BEGIN Data for the task
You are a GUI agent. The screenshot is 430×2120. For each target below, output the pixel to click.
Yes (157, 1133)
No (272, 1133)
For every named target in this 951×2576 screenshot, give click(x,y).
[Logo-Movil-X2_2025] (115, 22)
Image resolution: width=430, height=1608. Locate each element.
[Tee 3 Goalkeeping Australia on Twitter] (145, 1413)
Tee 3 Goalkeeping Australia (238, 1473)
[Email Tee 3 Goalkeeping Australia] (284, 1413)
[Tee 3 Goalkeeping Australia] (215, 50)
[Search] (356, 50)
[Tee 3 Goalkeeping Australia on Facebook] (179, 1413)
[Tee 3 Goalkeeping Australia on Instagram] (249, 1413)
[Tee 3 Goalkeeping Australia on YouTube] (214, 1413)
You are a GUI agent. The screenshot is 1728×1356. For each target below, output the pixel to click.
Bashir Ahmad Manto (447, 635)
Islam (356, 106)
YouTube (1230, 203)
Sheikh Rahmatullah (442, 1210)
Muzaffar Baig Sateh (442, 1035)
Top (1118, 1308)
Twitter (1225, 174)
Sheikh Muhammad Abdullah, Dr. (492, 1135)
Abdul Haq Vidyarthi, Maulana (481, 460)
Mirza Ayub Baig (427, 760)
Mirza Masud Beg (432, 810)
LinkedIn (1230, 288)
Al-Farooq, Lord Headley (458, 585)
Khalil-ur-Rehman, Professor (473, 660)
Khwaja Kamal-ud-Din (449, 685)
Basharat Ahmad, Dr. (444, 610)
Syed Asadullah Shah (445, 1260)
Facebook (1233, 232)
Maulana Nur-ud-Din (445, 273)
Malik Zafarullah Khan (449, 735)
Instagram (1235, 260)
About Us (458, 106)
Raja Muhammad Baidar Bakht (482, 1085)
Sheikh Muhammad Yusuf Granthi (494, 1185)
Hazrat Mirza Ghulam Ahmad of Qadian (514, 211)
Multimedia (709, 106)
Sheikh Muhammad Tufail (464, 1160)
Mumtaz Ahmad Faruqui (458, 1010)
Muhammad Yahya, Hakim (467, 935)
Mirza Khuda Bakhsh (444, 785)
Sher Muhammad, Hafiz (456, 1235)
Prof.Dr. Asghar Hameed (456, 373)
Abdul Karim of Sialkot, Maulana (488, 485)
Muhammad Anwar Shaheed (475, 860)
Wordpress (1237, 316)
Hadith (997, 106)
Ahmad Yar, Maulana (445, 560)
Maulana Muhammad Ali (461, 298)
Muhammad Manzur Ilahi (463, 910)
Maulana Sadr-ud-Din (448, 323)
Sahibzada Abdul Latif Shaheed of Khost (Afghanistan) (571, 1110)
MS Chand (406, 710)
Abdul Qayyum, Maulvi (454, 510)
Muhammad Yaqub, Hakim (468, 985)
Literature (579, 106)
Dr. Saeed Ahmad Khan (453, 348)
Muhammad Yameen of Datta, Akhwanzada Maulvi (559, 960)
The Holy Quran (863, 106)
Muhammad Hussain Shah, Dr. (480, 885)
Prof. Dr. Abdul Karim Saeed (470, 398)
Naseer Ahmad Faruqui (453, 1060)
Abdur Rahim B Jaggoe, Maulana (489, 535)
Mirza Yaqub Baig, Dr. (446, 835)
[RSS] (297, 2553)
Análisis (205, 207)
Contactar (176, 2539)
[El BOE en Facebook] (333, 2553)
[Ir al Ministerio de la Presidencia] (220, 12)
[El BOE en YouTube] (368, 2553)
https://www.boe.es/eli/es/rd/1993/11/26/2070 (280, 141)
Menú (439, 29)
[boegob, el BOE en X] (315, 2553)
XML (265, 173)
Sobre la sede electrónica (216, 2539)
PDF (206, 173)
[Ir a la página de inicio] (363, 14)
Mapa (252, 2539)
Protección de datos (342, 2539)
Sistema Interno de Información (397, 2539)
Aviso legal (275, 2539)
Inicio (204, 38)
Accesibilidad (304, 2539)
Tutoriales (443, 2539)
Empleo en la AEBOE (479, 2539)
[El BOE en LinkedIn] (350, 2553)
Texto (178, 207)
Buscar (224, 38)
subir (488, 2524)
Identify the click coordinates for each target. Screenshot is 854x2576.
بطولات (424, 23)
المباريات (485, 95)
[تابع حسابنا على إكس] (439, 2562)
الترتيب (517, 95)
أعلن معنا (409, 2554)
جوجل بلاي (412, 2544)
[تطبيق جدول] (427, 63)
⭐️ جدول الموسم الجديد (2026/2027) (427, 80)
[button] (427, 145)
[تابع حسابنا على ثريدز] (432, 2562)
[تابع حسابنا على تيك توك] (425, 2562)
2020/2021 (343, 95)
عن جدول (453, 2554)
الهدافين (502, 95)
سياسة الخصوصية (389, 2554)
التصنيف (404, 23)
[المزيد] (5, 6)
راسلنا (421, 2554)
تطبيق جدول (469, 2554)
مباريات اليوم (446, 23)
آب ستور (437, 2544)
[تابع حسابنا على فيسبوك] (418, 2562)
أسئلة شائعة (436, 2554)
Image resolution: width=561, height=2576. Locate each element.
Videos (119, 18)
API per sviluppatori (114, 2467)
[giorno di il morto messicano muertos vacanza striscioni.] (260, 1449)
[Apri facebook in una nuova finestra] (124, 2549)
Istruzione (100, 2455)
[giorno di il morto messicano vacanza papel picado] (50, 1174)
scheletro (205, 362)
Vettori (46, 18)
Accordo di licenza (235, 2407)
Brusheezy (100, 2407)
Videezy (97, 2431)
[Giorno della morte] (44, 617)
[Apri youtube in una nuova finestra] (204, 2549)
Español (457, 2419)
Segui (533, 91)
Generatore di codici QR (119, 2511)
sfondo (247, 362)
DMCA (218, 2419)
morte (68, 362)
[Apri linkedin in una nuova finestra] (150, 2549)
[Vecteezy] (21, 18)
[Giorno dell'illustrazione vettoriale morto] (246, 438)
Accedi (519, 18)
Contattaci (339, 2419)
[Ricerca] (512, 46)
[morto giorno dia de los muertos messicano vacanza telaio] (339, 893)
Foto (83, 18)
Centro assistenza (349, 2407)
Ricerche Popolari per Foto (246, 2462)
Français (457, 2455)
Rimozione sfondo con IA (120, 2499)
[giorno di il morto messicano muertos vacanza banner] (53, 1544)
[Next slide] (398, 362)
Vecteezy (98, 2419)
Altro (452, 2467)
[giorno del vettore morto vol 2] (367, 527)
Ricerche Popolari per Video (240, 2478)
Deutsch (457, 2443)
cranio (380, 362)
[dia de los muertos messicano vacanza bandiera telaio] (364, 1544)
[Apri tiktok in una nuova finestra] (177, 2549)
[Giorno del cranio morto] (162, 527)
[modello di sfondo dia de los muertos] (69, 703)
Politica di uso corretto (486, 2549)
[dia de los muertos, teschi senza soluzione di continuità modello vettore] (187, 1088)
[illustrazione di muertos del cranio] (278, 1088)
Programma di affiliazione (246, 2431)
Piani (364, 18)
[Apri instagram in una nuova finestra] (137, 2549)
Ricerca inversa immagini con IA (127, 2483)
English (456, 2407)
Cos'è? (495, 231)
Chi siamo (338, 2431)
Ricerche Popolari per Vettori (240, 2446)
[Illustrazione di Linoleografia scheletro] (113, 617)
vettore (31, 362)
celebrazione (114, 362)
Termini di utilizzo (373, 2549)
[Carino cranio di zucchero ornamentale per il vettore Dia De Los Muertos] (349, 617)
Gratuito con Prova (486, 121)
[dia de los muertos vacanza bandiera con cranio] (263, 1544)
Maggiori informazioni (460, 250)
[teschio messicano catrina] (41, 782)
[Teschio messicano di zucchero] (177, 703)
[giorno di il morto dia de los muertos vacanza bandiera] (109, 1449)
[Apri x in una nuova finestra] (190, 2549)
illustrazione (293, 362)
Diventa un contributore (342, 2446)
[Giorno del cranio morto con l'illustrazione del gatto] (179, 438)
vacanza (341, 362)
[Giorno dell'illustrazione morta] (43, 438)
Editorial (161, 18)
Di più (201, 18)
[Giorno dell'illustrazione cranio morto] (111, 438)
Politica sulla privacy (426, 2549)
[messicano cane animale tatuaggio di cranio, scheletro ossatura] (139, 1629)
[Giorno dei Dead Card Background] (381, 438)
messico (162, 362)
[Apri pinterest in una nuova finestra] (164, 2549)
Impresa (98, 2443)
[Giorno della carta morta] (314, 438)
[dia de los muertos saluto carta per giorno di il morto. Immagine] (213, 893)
END Data for the task
> _How to complete this task_:
Copy the records above exactly, beginning at the line that contains "آب ستور (437, 2544)" and stopping after the line that contains "Centro assistenza (349, 2407)".

> _Response area_:
آب ستور (437, 2544)
[تابع حسابنا على فيسبوك] (418, 2562)
أسئلة شائعة (436, 2554)
Image resolution: width=561, height=2576. Locate each element.
Videos (119, 18)
API per sviluppatori (114, 2467)
[giorno di il morto messicano muertos vacanza striscioni.] (260, 1449)
[Apri facebook in una nuova finestra] (124, 2549)
Istruzione (100, 2455)
[giorno di il morto messicano vacanza papel picado] (50, 1174)
scheletro (205, 362)
Vettori (46, 18)
Accordo di licenza (235, 2407)
Brusheezy (100, 2407)
Videezy (97, 2431)
[Giorno della morte] (44, 617)
[Apri youtube in una nuova finestra] (204, 2549)
Español (457, 2419)
Segui (533, 91)
Generatore di codici QR (119, 2511)
sfondo (247, 362)
DMCA (218, 2419)
morte (68, 362)
[Apri linkedin in una nuova finestra] (150, 2549)
[Vecteezy] (21, 18)
[Giorno dell'illustrazione vettoriale morto] (246, 438)
Accedi (519, 18)
Contattaci (339, 2419)
[Ricerca] (512, 46)
[morto giorno dia de los muertos messicano vacanza telaio] (339, 893)
Foto (83, 18)
Centro assistenza (349, 2407)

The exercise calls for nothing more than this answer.